Mit dem Akzeptieren der Geldzahlung verzichtet ein Kläger auf jegliche Rechtsmittel in dieser Sache für die Zukunft. Für jede Sammelklage gibt es eine Frist. Bis zu diesem Datum hat jeder die Möglichkeit sich
bei einem in seinem Umkreis bereitgestellten Schadensbüro zu melden und sich der Klage anzuschließen. Sprich man kann nicht einfach im Nachgang kommen und die Firma auffordern Geld springen zu lassen.
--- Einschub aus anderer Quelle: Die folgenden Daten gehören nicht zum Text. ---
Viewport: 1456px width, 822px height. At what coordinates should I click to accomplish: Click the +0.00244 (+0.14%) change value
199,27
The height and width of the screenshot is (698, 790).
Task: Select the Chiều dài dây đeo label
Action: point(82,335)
Dafür gibt es die Frist die auch öffentlich bekannt gemacht wird.

Man kann natürlich außerhalb der Sammelklage jederzeit und ohne Fristen den normalen Rechtsweg einschlagen. Aber dieses Ende ist hinsichtlich Ausgang und Länge einfach unsicher. In der Doku wurde ein Beispiel von fünf Jahren genannt. Und das ist noch zügig. Was das bedeutet?
Die Leute wollen schnelles Geld und akzeptieren meist eine viel niedrigere angesetzte Wiedergutmachung.

Ich war bei Bayer mit ca. 3500 Euro für einen EK von um die 54 Euro investiert. Verkaufte bei 59,54 und stieg jetzt fünfstellig für 58,14 ein. Nicht der optimalste Einstiegspunkt und vorallem mit viel Risiko verbunden. Aber ich glaube an das Invest und sehe auch einen Grund warum z.B. Elliot jetzt groß eingestiegen ist. Ich sehe eher Gesamtwirtschaftlich mehr Gefahren, als durch diese Sammelklage.
Ich hoffe auf einen schnellen Vergleich. Denke aber dass es sich noch einwenig ziehen wird und die Klägerzahl steigen wird. Ich schätze auf 30.000. Davon würde ich 20-30% wegen mangelnder Beweise abziehen.

Dann bleibt in meinem Augen eine überschaubare Anzahl übrig, wenn man bedenkt wieviele es bei BP, VW oder Agent Orange waren.